- [Task requirements] Copy the lines of the listing below verbatim, starting at the line containing "Open chart settings" and ending at the line containing "tap(767, 257)", with both of those lines included.
## start Supplied data
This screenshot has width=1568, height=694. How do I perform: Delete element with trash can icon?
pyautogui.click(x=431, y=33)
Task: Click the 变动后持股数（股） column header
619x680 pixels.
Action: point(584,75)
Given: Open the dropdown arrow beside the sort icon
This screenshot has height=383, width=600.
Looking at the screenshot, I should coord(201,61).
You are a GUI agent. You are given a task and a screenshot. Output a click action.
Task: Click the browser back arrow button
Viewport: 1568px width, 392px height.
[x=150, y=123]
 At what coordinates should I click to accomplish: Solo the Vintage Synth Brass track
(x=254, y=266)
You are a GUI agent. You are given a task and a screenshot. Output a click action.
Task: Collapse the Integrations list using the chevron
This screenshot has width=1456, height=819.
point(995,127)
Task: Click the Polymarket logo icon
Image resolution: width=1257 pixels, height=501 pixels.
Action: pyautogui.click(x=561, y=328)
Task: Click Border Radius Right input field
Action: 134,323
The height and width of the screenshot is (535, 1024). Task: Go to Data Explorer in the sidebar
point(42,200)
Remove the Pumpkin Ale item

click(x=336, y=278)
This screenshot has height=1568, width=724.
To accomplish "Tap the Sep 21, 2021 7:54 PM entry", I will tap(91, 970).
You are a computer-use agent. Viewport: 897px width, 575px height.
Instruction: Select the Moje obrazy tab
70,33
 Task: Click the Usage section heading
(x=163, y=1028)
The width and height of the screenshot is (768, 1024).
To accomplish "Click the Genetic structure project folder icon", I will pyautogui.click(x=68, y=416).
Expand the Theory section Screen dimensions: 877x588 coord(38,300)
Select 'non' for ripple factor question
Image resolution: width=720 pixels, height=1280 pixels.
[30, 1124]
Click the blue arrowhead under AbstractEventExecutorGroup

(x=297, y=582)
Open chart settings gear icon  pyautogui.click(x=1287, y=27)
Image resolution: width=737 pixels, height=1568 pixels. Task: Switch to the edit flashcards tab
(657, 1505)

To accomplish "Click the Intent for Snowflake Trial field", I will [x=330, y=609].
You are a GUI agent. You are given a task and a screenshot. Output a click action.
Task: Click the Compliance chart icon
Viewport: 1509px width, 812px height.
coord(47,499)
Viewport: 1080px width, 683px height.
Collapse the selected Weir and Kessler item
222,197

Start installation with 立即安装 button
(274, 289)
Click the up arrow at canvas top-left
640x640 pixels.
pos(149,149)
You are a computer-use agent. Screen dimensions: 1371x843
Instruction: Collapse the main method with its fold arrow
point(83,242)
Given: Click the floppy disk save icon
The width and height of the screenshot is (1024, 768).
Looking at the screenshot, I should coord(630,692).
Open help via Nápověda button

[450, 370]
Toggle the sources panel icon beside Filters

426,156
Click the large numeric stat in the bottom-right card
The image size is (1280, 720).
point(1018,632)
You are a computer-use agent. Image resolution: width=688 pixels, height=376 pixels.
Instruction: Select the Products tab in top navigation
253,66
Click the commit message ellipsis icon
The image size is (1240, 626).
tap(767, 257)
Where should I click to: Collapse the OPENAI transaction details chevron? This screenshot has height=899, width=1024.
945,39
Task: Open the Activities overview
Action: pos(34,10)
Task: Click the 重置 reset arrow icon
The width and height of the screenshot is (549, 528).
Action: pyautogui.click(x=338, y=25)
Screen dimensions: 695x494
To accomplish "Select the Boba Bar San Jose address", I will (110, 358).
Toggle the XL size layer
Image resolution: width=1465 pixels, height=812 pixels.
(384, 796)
## end Supplied data
- [Task solution]
Open chart settings gear icon  pyautogui.click(x=1287, y=27)
Image resolution: width=737 pixels, height=1568 pixels. Task: Switch to the edit flashcards tab
(657, 1505)

To accomplish "Click the Intent for Snowflake Trial field", I will [x=330, y=609].
You are a GUI agent. You are given a task and a screenshot. Output a click action.
Task: Click the Compliance chart icon
Viewport: 1509px width, 812px height.
coord(47,499)
Viewport: 1080px width, 683px height.
Collapse the selected Weir and Kessler item
222,197

Start installation with 立即安装 button
(274, 289)
Click the up arrow at canvas top-left
640x640 pixels.
pos(149,149)
You are a computer-use agent. Screen dimensions: 1371x843
Instruction: Collapse the main method with its fold arrow
point(83,242)
Given: Click the floppy disk save icon
The width and height of the screenshot is (1024, 768).
Looking at the screenshot, I should coord(630,692).
Open help via Nápověda button

[450, 370]
Toggle the sources panel icon beside Filters

426,156
Click the large numeric stat in the bottom-right card
The image size is (1280, 720).
point(1018,632)
You are a computer-use agent. Image resolution: width=688 pixels, height=376 pixels.
Instruction: Select the Products tab in top navigation
253,66
Click the commit message ellipsis icon
The image size is (1240, 626).
tap(767, 257)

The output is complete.